Huffman tree and Huffman code explanation

Huffman tree and Huffman code explanation

1. Huffman tree explanation

Huffman tree (Huffman Tree), also known as optimal binary tree, is a kind of tree with the shortest weighted path length. When using n nodes (all as leaf nodes and each with their own weights), an attempt is made to construct a tree When tree, if the weighted path length of the tree constructed is the smallest, the tree is called the "optimal binary tree", sometimes also called the "Huffman tree" or "Huffman tree".

赫夫曼树,我举一个最简单的例子,也就是如果5个英文字母,
统计一下,分别出现次数 A:100 B:20 C:60 D:2 E:23,这五
个字母A出现最多,D最少,那么我们在使用过程中肯定用A最多,
所以就将A放在最接近跟节点的地方,最少的D放在最远的地方。
这样的话就大大节省了我们在取用过程花费的时间。

First understand a few Huffman tree nouns.
路径: In a tree, the path from one node to another is called a path. In the figure, the path from the root node to node a is a path.

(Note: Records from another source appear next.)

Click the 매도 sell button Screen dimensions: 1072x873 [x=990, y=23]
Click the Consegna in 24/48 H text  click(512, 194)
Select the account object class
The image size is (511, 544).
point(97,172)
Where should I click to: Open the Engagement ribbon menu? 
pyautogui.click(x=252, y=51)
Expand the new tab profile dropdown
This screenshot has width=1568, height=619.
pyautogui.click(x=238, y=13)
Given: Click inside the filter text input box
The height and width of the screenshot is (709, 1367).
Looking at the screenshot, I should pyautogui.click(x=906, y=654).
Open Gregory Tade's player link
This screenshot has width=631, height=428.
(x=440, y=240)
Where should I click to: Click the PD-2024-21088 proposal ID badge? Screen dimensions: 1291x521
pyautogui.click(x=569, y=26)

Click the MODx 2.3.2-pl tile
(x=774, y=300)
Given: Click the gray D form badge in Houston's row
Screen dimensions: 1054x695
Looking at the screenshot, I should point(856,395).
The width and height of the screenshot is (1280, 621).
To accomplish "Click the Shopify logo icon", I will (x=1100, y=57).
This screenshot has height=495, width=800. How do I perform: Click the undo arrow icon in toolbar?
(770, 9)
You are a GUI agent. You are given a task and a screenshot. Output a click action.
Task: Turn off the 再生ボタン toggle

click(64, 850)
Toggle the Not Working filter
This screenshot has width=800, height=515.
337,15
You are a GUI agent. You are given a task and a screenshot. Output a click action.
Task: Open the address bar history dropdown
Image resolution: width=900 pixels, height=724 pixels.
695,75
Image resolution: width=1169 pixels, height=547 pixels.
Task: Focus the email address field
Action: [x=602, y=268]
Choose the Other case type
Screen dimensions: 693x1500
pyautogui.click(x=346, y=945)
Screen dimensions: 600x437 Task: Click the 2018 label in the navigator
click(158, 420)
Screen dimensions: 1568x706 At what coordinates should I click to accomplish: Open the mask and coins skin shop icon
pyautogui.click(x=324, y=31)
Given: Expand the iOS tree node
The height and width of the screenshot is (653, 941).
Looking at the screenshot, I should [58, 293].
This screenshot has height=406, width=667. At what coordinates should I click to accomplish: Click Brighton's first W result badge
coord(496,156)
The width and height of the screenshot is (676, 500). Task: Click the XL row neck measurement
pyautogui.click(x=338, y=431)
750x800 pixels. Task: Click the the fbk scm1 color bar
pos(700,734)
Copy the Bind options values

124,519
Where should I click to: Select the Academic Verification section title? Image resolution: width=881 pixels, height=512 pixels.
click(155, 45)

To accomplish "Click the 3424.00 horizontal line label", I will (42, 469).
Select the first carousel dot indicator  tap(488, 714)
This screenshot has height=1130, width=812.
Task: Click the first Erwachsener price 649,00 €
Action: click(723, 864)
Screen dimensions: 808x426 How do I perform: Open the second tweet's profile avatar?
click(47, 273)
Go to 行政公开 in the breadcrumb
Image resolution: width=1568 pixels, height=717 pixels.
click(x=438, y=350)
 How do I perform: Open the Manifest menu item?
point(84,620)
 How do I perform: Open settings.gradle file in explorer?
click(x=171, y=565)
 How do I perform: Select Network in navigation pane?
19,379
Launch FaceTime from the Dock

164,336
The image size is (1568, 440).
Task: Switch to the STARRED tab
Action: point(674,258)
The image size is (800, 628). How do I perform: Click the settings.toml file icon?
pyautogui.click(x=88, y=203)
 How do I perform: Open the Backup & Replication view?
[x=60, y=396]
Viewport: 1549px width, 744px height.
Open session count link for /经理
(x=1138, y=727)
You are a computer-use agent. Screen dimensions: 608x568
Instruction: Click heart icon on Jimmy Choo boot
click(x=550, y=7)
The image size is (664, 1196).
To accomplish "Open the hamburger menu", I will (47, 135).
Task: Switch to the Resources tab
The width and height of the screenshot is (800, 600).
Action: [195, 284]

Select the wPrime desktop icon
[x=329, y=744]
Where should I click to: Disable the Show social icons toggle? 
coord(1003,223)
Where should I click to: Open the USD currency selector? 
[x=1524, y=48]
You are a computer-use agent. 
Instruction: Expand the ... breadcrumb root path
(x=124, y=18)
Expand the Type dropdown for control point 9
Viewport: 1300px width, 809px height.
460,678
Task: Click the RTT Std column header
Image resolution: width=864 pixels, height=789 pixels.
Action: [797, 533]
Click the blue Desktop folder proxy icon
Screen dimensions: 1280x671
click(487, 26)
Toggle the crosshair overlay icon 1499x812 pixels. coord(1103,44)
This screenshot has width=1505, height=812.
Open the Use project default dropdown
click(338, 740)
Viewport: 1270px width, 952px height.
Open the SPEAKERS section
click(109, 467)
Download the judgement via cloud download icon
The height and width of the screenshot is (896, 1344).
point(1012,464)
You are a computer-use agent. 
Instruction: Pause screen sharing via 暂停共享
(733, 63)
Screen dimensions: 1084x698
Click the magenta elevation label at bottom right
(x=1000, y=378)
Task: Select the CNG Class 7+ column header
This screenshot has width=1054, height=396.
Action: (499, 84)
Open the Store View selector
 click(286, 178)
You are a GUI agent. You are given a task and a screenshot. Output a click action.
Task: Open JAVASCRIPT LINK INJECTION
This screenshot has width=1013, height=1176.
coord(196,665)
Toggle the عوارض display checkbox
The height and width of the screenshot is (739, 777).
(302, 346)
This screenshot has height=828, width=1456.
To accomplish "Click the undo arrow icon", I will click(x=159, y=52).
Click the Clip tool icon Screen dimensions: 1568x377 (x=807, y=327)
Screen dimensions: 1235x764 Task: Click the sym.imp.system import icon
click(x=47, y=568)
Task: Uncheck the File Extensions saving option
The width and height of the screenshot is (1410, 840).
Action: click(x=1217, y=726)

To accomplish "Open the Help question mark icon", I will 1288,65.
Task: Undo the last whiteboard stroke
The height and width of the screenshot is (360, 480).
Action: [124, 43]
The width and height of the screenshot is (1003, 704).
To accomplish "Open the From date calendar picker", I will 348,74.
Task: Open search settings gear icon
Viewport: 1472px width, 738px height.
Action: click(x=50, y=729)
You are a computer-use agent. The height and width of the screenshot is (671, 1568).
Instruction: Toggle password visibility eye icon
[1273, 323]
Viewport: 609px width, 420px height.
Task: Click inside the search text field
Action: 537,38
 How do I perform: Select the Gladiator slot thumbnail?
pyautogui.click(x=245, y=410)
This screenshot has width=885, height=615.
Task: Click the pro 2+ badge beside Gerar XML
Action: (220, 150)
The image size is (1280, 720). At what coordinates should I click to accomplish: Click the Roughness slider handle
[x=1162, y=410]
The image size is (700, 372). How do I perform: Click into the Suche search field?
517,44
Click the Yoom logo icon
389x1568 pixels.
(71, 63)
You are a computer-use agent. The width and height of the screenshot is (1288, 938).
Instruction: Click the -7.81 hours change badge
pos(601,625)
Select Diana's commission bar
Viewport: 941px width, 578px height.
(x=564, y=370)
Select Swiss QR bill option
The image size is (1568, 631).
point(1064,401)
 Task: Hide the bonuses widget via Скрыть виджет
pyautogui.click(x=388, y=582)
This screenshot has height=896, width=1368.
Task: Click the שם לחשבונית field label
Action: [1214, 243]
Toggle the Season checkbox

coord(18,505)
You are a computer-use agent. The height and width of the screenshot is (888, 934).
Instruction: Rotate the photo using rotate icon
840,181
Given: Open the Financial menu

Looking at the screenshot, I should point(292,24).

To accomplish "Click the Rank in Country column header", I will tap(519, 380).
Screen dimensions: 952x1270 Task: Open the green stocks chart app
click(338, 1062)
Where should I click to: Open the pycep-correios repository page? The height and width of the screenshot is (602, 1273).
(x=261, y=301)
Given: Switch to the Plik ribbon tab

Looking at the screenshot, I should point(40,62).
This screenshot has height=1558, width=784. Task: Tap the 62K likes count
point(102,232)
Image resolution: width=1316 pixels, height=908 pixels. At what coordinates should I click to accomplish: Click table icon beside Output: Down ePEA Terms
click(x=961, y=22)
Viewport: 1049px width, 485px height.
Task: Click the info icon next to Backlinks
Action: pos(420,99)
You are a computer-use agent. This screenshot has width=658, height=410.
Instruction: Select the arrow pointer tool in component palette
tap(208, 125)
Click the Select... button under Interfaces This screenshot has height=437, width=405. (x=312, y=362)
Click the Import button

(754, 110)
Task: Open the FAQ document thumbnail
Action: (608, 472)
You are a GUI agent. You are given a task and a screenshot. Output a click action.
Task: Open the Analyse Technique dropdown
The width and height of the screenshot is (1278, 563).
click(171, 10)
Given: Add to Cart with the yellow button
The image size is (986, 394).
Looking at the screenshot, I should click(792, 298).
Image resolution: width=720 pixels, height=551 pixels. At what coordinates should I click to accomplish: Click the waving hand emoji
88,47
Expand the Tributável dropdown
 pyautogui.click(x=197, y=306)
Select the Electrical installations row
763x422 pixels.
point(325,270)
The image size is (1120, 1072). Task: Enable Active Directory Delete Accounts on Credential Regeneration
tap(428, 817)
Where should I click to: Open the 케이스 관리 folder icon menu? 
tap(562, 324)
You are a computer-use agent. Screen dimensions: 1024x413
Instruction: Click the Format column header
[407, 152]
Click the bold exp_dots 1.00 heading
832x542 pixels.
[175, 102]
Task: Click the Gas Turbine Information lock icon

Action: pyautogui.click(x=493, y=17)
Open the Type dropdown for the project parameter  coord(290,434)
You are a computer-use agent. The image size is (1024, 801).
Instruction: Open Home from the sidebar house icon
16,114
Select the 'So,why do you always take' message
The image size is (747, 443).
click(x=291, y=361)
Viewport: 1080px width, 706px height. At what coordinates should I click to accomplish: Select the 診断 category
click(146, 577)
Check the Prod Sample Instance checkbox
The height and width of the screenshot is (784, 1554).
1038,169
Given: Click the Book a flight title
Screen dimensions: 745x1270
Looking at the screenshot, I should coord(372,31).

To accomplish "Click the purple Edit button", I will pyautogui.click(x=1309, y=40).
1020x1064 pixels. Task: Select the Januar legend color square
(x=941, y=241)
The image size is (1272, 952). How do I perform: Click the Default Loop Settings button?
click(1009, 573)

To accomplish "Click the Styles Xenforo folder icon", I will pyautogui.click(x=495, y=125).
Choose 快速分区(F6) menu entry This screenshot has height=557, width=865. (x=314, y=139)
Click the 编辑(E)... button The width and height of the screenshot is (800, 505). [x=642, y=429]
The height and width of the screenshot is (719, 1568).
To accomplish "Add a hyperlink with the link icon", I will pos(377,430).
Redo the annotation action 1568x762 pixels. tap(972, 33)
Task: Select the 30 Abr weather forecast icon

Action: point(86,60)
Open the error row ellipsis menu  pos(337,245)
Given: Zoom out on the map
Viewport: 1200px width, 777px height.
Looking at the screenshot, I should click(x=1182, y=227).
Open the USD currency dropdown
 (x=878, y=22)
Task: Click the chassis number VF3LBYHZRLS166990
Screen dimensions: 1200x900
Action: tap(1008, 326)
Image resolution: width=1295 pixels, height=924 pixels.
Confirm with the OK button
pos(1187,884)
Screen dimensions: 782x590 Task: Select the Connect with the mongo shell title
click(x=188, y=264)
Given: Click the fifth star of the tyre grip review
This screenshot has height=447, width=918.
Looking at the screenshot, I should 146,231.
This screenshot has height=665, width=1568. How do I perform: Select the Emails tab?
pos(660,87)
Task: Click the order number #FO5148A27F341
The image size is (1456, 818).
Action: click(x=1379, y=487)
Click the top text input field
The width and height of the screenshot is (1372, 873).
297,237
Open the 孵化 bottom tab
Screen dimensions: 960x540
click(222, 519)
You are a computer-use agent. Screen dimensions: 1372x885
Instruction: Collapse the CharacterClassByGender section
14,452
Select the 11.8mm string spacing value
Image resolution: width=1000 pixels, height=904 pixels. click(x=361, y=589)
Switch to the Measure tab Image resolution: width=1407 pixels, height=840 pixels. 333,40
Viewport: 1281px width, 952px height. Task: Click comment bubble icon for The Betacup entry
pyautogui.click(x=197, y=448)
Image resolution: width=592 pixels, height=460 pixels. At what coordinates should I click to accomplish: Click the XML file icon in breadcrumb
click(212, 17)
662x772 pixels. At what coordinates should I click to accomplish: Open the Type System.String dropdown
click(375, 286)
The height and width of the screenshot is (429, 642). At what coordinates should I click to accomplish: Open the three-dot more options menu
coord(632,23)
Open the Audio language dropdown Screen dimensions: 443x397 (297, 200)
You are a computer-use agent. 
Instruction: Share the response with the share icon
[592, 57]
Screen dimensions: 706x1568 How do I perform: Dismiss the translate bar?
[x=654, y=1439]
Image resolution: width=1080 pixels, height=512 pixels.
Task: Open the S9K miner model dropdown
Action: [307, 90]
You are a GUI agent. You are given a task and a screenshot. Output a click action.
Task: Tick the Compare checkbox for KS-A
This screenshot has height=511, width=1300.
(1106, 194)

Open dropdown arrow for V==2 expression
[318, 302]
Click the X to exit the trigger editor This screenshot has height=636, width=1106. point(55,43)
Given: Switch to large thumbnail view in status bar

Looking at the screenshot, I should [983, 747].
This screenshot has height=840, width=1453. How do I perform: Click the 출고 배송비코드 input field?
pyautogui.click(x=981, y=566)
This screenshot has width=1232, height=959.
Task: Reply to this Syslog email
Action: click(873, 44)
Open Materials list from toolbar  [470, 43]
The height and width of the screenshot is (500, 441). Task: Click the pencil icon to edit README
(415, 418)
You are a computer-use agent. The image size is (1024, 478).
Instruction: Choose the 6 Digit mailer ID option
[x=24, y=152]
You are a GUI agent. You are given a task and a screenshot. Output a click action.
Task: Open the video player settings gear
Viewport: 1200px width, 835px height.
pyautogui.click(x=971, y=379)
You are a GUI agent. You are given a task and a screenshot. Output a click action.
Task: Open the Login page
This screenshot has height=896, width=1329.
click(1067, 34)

路径长度: In a path, the length of the path must be increased by 1 each time a node is passed. For example, in a tree, the root node is specified as one layer, then the path length from the root node to the i-th layer node is i-1. The path length from the root node to node c in Figure 1 is 3.

结点的权: Assign a new value to each node, which is called the weight of this node. For example, in the figure, node a has a weight of 7, and node b has a weight of 5.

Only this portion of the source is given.